— TASK —
Convert everything in the listing from the line containing "Click the 'Uppdatera status' label text" down to the line containing "Looking at the" into a JSON array of strings, one string per line, with blank lines omitted.
***** RECORDED INFORMATION *****
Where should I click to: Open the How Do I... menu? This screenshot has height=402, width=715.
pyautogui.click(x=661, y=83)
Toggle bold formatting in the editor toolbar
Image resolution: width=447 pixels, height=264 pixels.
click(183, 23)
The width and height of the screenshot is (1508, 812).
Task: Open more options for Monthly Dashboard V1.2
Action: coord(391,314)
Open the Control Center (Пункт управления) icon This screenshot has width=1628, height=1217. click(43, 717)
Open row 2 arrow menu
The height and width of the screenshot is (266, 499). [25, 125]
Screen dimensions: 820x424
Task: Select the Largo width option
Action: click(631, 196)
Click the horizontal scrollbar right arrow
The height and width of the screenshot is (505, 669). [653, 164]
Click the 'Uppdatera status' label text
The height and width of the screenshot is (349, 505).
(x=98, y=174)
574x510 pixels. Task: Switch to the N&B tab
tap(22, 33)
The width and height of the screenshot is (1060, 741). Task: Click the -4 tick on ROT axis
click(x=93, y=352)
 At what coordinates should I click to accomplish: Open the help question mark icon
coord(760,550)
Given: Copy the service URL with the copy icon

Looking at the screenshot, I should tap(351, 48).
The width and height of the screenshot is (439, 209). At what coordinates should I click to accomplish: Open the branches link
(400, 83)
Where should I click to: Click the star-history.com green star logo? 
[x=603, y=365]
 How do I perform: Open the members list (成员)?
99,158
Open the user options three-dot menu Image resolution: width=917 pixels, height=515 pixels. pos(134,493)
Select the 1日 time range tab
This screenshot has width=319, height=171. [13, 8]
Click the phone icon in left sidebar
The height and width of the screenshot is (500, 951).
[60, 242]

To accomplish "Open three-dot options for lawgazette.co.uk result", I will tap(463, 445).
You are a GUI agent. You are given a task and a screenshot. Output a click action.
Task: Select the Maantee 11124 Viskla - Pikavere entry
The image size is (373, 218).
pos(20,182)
*****
— EXERCISE ANSWER —
[
  "Click the 'Uppdatera status' label text",
  "The height and width of the screenshot is (349, 505).",
  "(x=98, y=174)",
  "574x510 pixels. Task: Switch to the N&B tab",
  "tap(22, 33)",
  "The width and height of the screenshot is (1060, 741). Task: Click the -4 tick on ROT axis",
  "click(x=93, y=352)",
  " At what coordinates should I click to accomplish: Open the help question mark icon",
  "coord(760,550)",
  "Given: Copy the service URL with the copy icon",
  "Looking at the screenshot, I should tap(351, 48)."
]